Without divulging spoilers or surprises – though it is impossible to determine what will eventually end up in Scorsese’s final Netflix cut – the nearly three-hour event focused on moderator Jimmy Kimmel’s keenness to bait the surviving SCTV cast members (Joe Flaherty, Eugene Levy, Andrea Martin, Rick Moranis, Catherine O’Hara, Martin Short and Dave Thomas) into laying bare the warts-and-all, behind-the-scenes secrets of their cult-classic comedy show. Nobody took the bait.

Instead, the audience was treated to stories of a group of ragtag improvisational comics encouraging and enabling each other to be as funny as possible. They’d punch up each other’s sketches, write characters for one another and generally take pains to spread the love. “We also didn’t know anybody was watching,” joked Moranis. “That made all the difference.”

This isn’t to say that the troupe played into a different set of stock clichés about Canadian comedy being polite and genteel. Indeed, as Kimmel put it, SCTV was “vicious in a very Canadian way.” SCTV’s riffs on soap operas, TV news, K-tel-styled infomercials, and rink-a-dink quiz shows cut the vacuity and hollowness of the expanding network-TV landscape in the late 1970s and 80s. SCTV’s wildly talented cast of writers and players were cool without being desperate enough to want to appear cool.

Likewise, while Sunday’s sold-out, big-ticket reunion taping was a genial-enough affair, it was not lacking in left turns and genuinely hilarious anecdotes. Stories about the late John Candy provided extra depth and dimension to a comic and actor whose hagiography too often presents him as some angelic, irrepressibly lovable lug.

Naturally, a high-profile reunion like this is bound to teeter into self-mythologizing and arch pretentiousness. And the prospects of the actual, completed Scorsese doc remain to be seen (the film will premiere at a yet-to-be-determined date on Netflix across the globe, with the exception of Canada, where it will premiere on CTV before becoming available on the streaming service). Then again, that Scorsese is one of the greatest artists that America has produced (and a long-time SCTV fan) bodes well. When the diminutive director, freshly returned from Cannes, tottered across the stage at the Elgin during the reunion’s closing moments, the crowd erupted into spontaneous applause.
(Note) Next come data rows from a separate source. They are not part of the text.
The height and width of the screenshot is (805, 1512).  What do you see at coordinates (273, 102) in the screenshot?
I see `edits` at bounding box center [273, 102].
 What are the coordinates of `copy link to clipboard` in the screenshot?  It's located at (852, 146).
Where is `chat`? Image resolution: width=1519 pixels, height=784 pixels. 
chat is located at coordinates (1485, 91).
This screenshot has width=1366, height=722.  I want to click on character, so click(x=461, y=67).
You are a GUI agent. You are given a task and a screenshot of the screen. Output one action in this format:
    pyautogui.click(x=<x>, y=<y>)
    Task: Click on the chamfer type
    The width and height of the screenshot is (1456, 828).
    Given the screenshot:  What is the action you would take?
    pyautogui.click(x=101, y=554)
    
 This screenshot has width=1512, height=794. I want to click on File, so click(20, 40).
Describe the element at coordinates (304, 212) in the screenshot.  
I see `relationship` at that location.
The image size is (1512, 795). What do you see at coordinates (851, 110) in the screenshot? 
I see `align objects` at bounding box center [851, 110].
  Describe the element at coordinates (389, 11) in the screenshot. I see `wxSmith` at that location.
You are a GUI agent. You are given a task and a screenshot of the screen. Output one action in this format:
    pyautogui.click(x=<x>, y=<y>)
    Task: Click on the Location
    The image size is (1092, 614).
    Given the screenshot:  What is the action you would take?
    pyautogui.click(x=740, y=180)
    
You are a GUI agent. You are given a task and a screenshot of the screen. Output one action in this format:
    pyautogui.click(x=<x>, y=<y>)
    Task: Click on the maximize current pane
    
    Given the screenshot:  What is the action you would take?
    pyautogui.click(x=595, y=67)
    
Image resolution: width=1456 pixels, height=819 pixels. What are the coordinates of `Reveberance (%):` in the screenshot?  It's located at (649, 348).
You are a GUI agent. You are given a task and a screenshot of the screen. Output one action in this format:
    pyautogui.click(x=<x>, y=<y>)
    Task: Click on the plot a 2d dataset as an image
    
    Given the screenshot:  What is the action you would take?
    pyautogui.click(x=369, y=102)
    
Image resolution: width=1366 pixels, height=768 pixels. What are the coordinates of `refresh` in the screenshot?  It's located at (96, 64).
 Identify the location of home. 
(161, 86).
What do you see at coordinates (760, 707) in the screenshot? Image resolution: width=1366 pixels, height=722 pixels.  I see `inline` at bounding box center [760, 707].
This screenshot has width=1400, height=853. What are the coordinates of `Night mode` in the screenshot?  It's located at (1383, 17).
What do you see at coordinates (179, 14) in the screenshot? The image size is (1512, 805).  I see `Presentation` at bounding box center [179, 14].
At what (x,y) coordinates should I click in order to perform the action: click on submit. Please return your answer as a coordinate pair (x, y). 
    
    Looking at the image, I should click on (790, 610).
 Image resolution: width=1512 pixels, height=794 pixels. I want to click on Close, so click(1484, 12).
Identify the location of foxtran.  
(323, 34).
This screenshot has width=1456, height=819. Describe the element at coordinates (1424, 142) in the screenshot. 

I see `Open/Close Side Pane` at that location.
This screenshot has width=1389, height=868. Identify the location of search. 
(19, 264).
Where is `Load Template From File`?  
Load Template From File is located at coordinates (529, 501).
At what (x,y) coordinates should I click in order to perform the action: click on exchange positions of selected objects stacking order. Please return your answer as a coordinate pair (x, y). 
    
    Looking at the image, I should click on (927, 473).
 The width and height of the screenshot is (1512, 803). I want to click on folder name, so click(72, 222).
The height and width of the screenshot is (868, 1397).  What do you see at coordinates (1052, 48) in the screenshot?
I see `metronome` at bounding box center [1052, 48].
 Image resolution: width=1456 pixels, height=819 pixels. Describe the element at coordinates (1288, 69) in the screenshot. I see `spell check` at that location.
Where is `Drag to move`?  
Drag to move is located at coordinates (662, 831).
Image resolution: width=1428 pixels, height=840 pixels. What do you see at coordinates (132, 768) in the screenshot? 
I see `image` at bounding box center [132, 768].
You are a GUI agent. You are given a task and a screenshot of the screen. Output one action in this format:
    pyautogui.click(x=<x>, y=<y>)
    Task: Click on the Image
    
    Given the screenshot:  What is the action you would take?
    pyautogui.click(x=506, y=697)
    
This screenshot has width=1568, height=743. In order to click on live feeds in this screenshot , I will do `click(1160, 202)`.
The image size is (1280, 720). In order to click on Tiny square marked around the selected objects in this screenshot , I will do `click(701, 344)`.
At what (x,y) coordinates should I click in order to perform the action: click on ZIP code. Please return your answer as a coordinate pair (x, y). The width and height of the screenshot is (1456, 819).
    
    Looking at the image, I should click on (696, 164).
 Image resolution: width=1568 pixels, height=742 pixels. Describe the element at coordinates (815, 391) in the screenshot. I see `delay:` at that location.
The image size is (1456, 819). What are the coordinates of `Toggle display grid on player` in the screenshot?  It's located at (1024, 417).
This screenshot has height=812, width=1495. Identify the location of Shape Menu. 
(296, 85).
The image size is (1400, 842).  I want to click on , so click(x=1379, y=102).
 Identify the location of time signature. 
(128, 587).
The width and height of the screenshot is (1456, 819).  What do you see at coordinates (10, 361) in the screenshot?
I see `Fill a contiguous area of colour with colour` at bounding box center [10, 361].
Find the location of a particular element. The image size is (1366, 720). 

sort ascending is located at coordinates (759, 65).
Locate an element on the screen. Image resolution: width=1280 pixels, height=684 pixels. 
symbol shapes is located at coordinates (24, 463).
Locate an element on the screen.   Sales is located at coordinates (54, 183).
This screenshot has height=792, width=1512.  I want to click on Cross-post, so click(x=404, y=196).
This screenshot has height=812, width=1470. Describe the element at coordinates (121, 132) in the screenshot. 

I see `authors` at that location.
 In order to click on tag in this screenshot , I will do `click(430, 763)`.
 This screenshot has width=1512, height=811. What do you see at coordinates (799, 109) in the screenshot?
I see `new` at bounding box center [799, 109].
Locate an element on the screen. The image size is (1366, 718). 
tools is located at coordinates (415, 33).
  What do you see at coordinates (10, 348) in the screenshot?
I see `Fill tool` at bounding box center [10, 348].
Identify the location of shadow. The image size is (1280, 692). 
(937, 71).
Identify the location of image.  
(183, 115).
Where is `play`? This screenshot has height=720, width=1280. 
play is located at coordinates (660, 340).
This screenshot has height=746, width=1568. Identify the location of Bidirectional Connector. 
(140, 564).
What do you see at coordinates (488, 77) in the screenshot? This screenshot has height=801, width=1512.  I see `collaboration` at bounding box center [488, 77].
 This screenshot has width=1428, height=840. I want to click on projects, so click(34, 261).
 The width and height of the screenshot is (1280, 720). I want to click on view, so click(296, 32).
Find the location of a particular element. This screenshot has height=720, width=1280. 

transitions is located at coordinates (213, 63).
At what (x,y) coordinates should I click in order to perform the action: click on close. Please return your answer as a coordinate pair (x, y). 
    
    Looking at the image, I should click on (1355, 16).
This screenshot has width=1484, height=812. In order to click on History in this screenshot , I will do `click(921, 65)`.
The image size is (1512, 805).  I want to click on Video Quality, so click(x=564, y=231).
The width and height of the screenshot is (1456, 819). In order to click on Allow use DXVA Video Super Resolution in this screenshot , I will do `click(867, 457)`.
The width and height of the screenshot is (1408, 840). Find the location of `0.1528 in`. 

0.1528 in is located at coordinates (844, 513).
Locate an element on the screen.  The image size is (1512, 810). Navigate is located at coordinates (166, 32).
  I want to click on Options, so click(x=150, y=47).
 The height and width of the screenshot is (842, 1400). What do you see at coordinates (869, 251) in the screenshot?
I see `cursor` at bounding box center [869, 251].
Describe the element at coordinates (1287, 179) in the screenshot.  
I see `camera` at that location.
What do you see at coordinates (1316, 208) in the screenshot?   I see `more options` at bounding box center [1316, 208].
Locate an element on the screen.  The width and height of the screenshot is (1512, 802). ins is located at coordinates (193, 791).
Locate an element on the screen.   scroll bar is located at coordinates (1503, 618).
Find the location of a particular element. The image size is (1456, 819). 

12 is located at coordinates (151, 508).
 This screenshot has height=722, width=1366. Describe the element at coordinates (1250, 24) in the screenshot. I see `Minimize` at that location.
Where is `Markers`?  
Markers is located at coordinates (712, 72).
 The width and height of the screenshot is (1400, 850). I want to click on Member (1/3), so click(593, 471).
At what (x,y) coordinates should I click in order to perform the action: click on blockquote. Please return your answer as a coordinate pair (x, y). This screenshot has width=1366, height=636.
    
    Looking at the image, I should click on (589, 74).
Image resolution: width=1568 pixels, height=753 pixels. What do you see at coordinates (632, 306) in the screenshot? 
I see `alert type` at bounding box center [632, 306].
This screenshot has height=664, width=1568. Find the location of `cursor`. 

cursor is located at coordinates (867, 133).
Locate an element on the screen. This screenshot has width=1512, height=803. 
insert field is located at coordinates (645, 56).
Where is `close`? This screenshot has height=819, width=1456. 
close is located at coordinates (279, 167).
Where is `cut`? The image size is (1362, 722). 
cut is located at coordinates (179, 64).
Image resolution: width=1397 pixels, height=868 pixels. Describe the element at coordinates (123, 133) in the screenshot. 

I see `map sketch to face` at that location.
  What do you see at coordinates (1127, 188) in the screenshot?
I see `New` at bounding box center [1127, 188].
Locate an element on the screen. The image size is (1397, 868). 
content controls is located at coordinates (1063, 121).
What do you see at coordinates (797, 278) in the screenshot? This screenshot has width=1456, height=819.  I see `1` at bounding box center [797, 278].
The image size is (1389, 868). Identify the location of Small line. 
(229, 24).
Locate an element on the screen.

Yet the more encouraging ovation was for Moranis, a late addition to the reunion who all but retired from comedy and acting in 1997 to focus on raising his children following the loss of his wife Ann in the early nineties. It was a sign that this SCTV reunion (far from the troupe’s first) was serious enough business to draw Moranis out of semi-reclusion. And better yet, Moranis was quick-witted, funny, dishing out anecdotes and impressions like he’d never stepped out of the game.

More than the announcement of a legacy-certifying Scorsese doc, Moranis’s mere presence spoke to that spirit of kinship and fellow-feeling that’s so often absent from legacy comedy troupes or rock bands or other cultural institutions. After 40-plus years, SCTV’s surviving cast cannot only tolerate each other. They genuinely seem to enjoy one another’s company.

Sure, some comedy proceeds from suffering. But some of the best of it, it seems, comes from something as silly as love. Or, at least, from the genuine energy that’s produced when like-minded, deeply funny people get on a stage together.